### Records
Start of Block
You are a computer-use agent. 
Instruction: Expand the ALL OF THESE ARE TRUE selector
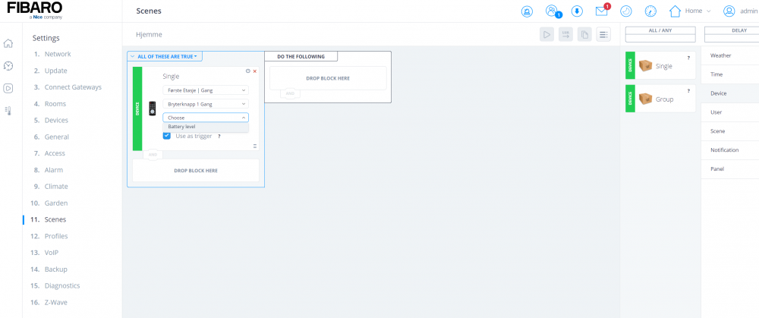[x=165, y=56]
End of Block
Start of Block
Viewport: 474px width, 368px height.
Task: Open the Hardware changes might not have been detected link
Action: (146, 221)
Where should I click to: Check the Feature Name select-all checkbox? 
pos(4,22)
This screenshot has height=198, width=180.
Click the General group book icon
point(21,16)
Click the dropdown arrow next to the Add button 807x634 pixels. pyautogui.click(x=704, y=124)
End of Block
Start of Block
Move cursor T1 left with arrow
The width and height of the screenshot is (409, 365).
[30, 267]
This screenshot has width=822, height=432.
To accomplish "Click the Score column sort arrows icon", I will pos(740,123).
End of Block
### The task
What is needed is a copy of every line above in which "This" appears.

### Answer section
This screenshot has height=198, width=180.
This screenshot has width=822, height=432.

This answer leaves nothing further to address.